▶ [Document text]:
· · ·

Keno may never remember the week he spent in the hospital as an infant but his mother, Mimi, won’t forget. At just four months old, Keno spent five days at Children’s Memorial Hermann at Memorial Hermann Sugar Land Hospital where doctors treated him for staphylococcal scalded skin syndrome.
“I began to notice very light red patches all over his skin and was really concerned,” said Mimi. Doctors and nurses at his pediatrician’s office initially thought Keno may have been experiencing an eczema flareup and suggested his mother watch over him for the next 24 hours. A day later, Keno had not improved. “I called his pediatrician and was very concerned because it appeared that the rash was getting worse,” said Mimi.
By now, Keno had developed a severe rash across his entire body and face and it wasn’t going away with time. His pediatrician, Dr. Gina Potts, with Memorial Hermann Medical Group Pediatrics in Sugar Land, prescribed oral antibiotics and advised Mimi to bring him back to the clinic if the rash did not improve.
Throughout the entire ordeal, Keno was very irritable and his mother knew something was not right. After the oral antibiotics didn’t work, Mimi returned to the pediatrician’s office as directed.. Dr. Potts immediately recognized that Keno was experiencing a severe skin infection and sent him to the Children’s Memorial Hermann pediatric emergency room at Memorial Hermann Sugar Land Hospital. The doctors there examined him and ran blood and wound tests. He was diagnosed with staphylococcal scalded skin syndrome, admitted and started on IV antibiotics and fluids. His now open wounds were being treated and he was given pain medications to help keep him comfortable.

· · ·

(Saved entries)
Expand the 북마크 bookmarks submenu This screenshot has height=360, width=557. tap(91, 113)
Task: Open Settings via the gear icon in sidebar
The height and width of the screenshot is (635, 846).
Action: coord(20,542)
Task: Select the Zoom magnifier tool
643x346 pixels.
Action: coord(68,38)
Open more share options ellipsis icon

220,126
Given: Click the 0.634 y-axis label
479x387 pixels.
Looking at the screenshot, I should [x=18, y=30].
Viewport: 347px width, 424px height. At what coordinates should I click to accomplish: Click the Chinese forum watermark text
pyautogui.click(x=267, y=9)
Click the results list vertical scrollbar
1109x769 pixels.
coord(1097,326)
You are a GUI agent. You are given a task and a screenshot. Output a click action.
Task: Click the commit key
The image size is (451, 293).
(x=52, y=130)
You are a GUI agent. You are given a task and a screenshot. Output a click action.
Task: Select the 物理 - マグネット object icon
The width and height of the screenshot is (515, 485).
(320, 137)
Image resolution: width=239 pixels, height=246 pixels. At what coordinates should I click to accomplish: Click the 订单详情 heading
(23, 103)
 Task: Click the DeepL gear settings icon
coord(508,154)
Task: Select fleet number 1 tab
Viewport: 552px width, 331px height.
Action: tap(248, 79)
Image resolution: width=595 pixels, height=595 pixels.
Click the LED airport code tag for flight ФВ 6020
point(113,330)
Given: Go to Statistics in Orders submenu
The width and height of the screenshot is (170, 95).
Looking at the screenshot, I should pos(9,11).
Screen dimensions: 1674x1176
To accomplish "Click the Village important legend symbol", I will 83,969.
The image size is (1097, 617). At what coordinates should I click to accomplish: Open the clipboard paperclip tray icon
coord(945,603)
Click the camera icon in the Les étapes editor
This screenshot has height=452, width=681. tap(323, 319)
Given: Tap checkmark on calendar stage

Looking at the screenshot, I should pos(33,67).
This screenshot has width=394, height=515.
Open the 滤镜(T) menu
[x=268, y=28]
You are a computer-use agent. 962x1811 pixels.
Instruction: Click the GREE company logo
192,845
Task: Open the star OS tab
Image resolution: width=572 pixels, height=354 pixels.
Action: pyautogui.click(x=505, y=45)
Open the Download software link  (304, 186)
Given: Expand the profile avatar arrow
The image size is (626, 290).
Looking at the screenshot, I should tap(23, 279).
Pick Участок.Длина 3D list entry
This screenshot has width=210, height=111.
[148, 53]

· · ·

▶ [Using the information]:
1/ Write out the part of the story about Keno from "By now, Keno" to "did not improve.".
2/ Answer these questions using the story about Keno.
(a) How old was Keno when he spent five days at the hospital?
(b) What did doctors and nurses at his pediatrician's office first think he might have?
(c) What did Dr. Potts prescribe before sending him to the emergency room?
3/ Carry on the story about Keno from its last sentence.
None of the saved entries are needed.

▶ [Solved problems]:
1/
By now, Keno had developed a severe rash across his entire body and face and it wasn’t going away with time. His pediatrician, Dr. Gina Potts, with Memorial Hermann Medical Group Pediatrics in Sugar Land, prescribed oral antibiotics and advised Mimi to bring him back to the clinic if the rash did not improve.

2/
(a) He was four months old.
(b) They thought he might have an eczema flareup.
(c) She prescribed oral antibiotics.

3/
What is scalded skin syndrome?
Staphylococcal Scalded Skin Syndrome (SSS) is a skin infection caused by certain strains of the staphylococcus bacteria that produce a toxin that damages the skin. The damage creates blisters and the skin appears as if it was burned and can slough off. Skin infections are common, but infants and children can present with more severe symptoms.
“Bacteria live on everyone’s skin. These same bacteria can lead to infection if the skin has any condition that breaks the integrity of the skin. The skin is our body’s first barrier against infection. If there is a break in the skin, this can allow the bacteria to “invade” and cause infection,” said Dr. Potts. She warns parents with children under the age of five to be mindful if you begin to notice something unusual occurring with your child’s skin, especially if they have a pre-existing skin condition.
Characteristics of scalded skin syndrome include:
- Fluid-filled blisters
- Tissue paper-like wrinkling of the skin in the armpits, groin and body orifices such as around the nose and ears.
- Top layer of skin peels off in sheets
“Scalded skin syndrome can only truly be treated with antibiotics, so the quicker a child is seen by a doctor, the better their outcome,” Dr. Potts added.
Today, as he gets closer to his first birthday, Keno has made a full recovery thanks to the treatment he received.
“He’s a normal happy child now,” said Mimi. “I’m very appreciative of the doctors and caregivers who treated him.”